Есаул с верным вахмистром Мироненко, оседлав лошадей, отправились поутру вдоль горной гряды, чтобы поискать место, более удобное для переправы в котловину, чем уже окрещенный бойкими на язык офицерами «дефиле»[3] проход.

Солнышко снова сияло вовсю, играя миллионами собственных отражений на мокрой листве и траве, и не верилось уже, что ночью тут прошел странный дождь, щедро оросивший все по одну сторону кольцевой гряды, но не уронивший ни капли по другую. Конечно, обоим были знакомы дожди, идущие «полосами» так, что в одной части станицы все залито, а в другой — сухо, но после того как всадники удалились от лагеря на несколько верст, стало понятно, что ни о каких «полосах» речи быть не может. Разве что странная туча так же, как и они, прилежно огибала котловину по ее внешнему краю. Вещь сама по себе небывалая, но загадок и без того хватало, поэтому оба, не сговариваясь, не поднимали в разговоре этот вопрос. Зато уж остальное обсуждалось со всех сторон.

— Понятное дело, Лексей Кондратьич, — продолжал вахмистр, с глазу на глаз пренебрегавший субординацией. — Мы, казаки, народ ушлый — и корову на гору взгромоздим, если надо будет. Но к чему лошадь-то ни в чем не повинную пугать? Она ведь не корова… Той-то хоть бы хны, лишь бы снова на травку. Ну, может, молоко с перепугу пропадет, да и все. А лошадь, она с понятием…

Есаул, которому переправа через горы тоже стояла поперек горла, во всем был согласен со своим бывалым подчиненным.

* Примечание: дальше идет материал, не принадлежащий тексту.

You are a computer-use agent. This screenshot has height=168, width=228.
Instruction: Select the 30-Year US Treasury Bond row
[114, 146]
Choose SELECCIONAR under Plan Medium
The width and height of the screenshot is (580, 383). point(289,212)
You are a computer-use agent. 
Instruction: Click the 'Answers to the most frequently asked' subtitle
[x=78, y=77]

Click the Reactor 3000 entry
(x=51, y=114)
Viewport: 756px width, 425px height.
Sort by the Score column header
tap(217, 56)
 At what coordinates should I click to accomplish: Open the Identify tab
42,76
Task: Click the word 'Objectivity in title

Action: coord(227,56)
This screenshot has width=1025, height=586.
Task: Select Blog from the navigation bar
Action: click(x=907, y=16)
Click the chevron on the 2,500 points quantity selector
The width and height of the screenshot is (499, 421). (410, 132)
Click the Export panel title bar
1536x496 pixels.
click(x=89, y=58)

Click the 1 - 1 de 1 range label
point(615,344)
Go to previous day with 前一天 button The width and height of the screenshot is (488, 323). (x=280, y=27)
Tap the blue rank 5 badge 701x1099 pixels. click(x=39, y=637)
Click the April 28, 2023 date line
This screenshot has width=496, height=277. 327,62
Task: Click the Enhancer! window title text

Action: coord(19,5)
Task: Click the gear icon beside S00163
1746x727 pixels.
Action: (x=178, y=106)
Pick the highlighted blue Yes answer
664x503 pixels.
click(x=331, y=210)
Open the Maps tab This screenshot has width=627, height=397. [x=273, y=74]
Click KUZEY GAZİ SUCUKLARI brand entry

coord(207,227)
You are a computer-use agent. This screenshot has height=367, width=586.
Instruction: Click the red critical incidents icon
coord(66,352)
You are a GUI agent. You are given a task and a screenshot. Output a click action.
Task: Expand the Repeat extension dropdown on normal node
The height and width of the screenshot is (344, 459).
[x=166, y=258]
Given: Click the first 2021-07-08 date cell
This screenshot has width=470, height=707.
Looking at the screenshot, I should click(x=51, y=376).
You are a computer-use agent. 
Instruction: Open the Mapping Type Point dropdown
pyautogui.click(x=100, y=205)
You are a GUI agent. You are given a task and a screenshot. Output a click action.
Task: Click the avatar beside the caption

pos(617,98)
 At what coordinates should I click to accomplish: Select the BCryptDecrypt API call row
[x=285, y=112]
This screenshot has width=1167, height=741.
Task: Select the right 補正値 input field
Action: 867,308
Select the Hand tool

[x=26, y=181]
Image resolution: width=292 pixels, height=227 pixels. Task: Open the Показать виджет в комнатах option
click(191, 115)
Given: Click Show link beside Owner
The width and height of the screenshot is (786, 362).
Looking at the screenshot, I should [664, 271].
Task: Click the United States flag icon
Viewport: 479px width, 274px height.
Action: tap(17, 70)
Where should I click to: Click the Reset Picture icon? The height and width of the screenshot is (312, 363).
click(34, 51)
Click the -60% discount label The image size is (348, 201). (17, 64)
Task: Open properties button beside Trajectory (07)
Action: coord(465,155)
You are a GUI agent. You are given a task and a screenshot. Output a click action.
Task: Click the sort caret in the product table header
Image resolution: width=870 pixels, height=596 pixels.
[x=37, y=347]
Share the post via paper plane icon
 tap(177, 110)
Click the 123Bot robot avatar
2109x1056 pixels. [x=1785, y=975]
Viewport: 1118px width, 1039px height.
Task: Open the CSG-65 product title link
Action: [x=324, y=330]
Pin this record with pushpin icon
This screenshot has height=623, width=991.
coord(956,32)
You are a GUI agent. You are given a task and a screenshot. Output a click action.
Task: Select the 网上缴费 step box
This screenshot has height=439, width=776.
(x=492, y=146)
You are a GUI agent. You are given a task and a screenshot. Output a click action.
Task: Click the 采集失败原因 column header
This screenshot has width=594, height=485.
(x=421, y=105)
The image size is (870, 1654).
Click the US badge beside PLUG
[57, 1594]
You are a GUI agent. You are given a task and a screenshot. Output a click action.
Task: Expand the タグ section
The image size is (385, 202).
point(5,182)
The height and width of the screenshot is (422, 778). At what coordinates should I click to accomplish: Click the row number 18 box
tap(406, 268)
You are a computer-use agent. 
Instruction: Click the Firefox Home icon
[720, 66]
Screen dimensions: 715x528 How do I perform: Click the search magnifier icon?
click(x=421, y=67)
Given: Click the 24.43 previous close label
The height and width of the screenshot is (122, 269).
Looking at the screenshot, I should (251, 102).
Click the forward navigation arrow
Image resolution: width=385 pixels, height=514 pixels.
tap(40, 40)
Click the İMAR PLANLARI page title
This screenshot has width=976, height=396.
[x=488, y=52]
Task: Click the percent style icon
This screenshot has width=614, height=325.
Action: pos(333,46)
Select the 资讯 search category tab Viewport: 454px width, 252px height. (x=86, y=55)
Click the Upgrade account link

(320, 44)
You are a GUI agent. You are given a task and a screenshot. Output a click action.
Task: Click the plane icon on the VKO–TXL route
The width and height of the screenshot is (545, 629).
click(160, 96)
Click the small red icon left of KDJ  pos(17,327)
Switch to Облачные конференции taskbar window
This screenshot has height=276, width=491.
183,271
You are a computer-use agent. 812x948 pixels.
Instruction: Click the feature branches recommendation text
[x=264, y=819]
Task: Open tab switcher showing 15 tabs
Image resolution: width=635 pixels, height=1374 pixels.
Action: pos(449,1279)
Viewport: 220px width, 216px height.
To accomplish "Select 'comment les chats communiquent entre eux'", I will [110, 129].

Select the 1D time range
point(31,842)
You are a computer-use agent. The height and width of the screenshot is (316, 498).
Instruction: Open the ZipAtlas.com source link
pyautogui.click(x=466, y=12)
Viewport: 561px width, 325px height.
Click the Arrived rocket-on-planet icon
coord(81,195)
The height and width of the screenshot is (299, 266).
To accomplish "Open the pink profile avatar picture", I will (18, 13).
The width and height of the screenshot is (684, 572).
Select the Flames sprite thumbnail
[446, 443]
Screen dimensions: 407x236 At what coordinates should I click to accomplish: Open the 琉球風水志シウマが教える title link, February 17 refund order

— Оно ведь как? — продолжал разливаться соловьем Мироненко. — Одно дело — настоящие горы. Кавказ, там, или Балканы, как в Турецкую. Там ведь в самом деле никуда. Тропа узкая, с одной стороны скала, с другой — пропасть. Хочешь не хочешь, а приходится рисковать. А тут? Да ни в жисть не поверю, чтобы в этой стенке еще одного пролома не было, пониже первого. Так ведь, Лексей Кондратьич?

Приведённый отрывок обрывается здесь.